The WNBA cranks up just as the NBA is
winding up and the basketball world is still pretty much saturated with
the thrills of March Madness and a steady diet of high school and collegiate
basketball.
Well, the ladies of the WNBA have reached
their midway point and held their All-Star game on Sunday. Very much
without fanfare. This is not to say that the game was not well attended,
verily it was sold out for the second straight year. Some commentators
attributed the sellout to the fact that it was held in D.C. Can’t
say what the final outcome was because when I turned away coach Bill
Lambeer and the East were winning.
This writer feels that a little more
publicity should have preceded the game day.
Not a team but there is one individual
in the sports world who is getting his share of publicity these days
and some of it just might not be all that welcomed by the recipient.
The media is filled with tracking Barry Bonds’ pursuit of Hammerin’
Hank’s (Henry Aaron) all time home run record.
Bonds has been halted at 751 now for
a few weeks (the Giants played on Sunday evening and I don’t have
those stats, but I am sure if he had hit number 752 it would been flashed
incessantly in news trailers). The man who set the all time regular
season record in 2001, now finds himself the victim of more bad publicity
than good.
Statistically, there are so many variables
that could be affecting the chase. Some teams won’t pitch to strong
bats in crucial games. Some pitchers are harder to hit than others.
And one can bet that teams will plan on throwing their best against
Bonds.
The MLB season has reached the halfway
point and the man expected to break Aaron’s record has only hit
17 round-trippers thus far. You can easily see that this is not the
best record in the league (The Milwaukee Brewers’ Fielder owns
that mark at 30). Bonds could be distracted by the adverse publicity
although continuously denies it. He is not beset by some of the negativity
that beset Jackie Robinson and Hank Aaron when they were writing baseball
history.
There are those, for whatever reason(s),
who would like to see Aaron’s record remain, but anyone thinking
realistically knows that records are great but are meant to be broken.

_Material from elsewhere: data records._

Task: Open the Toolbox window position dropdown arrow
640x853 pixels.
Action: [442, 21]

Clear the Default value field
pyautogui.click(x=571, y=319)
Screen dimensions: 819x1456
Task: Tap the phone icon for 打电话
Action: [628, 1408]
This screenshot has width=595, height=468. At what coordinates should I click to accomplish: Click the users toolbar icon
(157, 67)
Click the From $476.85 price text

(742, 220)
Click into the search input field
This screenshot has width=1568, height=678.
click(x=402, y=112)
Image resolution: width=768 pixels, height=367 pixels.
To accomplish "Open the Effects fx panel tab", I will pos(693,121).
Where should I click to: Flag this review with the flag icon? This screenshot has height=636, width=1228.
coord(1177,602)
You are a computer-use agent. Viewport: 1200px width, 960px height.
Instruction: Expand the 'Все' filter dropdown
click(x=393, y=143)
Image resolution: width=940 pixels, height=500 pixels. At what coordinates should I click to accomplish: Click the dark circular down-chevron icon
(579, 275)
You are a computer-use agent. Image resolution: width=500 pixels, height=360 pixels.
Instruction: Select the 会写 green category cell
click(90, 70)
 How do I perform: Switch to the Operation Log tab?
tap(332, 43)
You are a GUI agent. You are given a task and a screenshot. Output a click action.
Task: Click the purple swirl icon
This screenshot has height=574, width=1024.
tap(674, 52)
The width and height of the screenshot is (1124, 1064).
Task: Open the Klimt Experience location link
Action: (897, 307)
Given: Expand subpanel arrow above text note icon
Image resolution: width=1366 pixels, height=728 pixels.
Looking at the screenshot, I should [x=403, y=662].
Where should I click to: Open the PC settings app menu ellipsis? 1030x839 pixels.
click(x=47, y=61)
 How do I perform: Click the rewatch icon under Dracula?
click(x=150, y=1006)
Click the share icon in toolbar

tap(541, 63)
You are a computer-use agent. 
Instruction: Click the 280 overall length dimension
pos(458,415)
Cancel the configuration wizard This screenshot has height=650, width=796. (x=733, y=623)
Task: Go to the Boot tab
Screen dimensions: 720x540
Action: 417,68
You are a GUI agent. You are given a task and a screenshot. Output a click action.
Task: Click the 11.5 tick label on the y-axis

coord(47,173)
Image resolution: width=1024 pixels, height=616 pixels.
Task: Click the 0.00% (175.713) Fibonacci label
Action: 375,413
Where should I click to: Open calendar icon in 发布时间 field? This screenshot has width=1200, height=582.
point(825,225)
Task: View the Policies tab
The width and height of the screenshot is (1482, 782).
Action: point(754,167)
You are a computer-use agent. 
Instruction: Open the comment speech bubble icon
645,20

There is an old western movie saying – there is always a faster
gun.
Maybe Bonds is not as affable and gracious
as Aaron and Robinson were but right now he is “the man”
and on course to topple baseball’s most prestigious record. And
it will happen. Probably this season.
So there is little that we can do about
it except honor Aaron and all the other great hitters for their individual
accomplishments and prepare to crown a new king.